研究課題/領域番号 |
62570416
|
研究機関 | 富山医科薬科大学 |
研究代表者 |
岡田 敏夫 富山医科薬科大学, 医学部, 教授 (70018365)
|
研究分担者 |
稲場 進 富山医科薬科大学, 附属病院, 助手 (10159949)
鈴木 好文 富山医科薬科大学, 医学部, 助教授 (90086546)
|
キーワード | 学校検尿 / 低分子量蛋白尿 / 近位尿細管性機能異常症 |
研究概要 |
小児期特発尿細管性機能異常症は、近年学校検尿の普及により、蛋白尿を主訴とする疾患長より偶然の機会に発見されることが多い疾患である。われわれは、現在まで7例の本症例を経験した。いずれも男性であり、うち兄弟例が2家系にみられた。臨床症状は全く認められず、発育その他に異常なく,蛋白尿が唯一の症状であり、特に著明な低分子量蛋白尿を示すのが特徴である。一部症例に腎生検を行ったが、いずれも微少変化型であった。

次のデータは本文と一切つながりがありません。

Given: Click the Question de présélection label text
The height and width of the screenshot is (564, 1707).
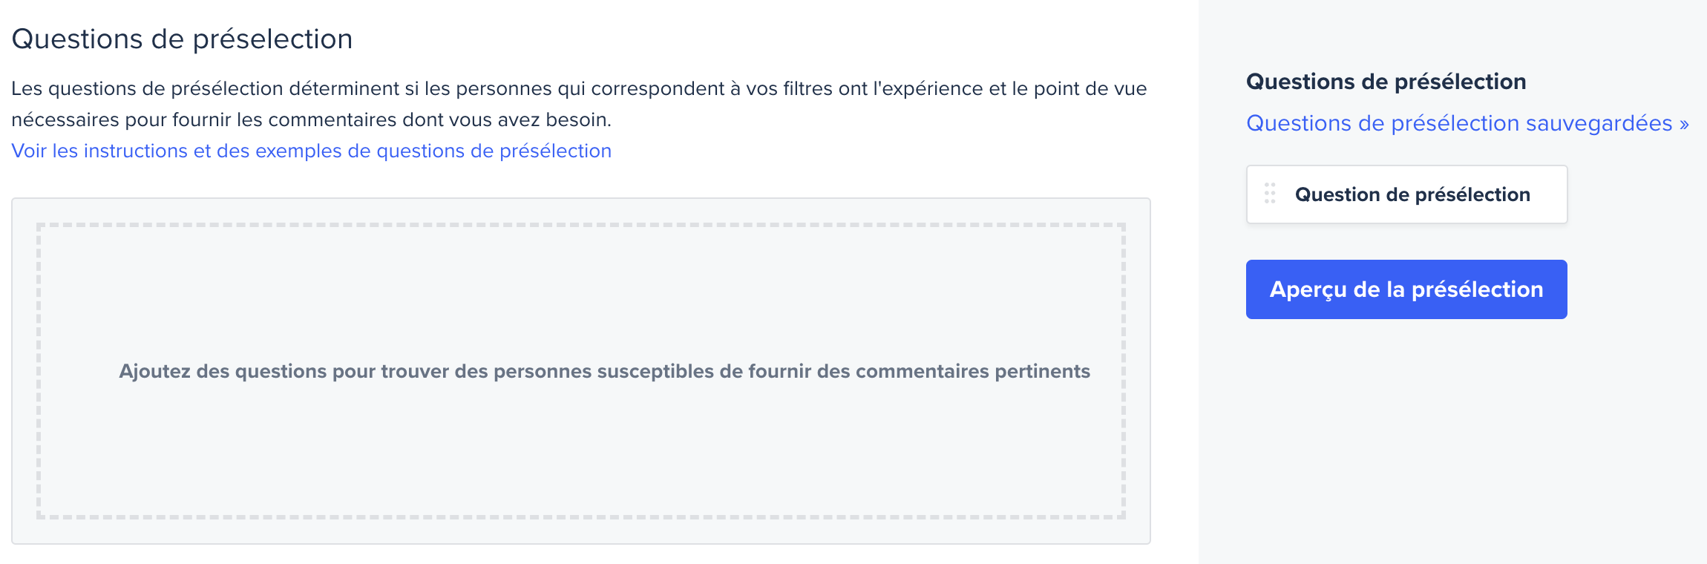Looking at the screenshot, I should click(x=1412, y=194).
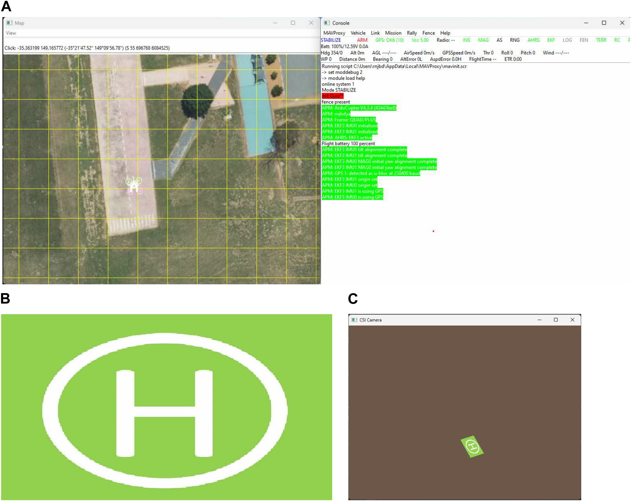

しかし、巣状硬化像を示す症例の報告もあり、今後本症例について腎組織像の検討も必要と思われる。 現在、最長20年にわたり本症例の予後調査を行っているが、低燐血症、全汎性アミノ酸尿、糖尿が認められる症例もあるが、しかし腎機能、発育は正常であり、普通生活を送っている。 本疾患の病態としては、近位尿細管からの低分子量蛋白の再吸収異常が最も考えられるが、今後他の尿細管疾患(口-症候群、ファンコニー症候群)との尿蛋白分析上の異同、さらに組織像の詳細な検討、また遺伝子的考察を行う必要がある。 このような症例が、今後どのような経過をとるのか、わが国にのみ存在するのか、きわめて興味ある症例であり、さらに今後、本疾患の病態解明が必要と思われる。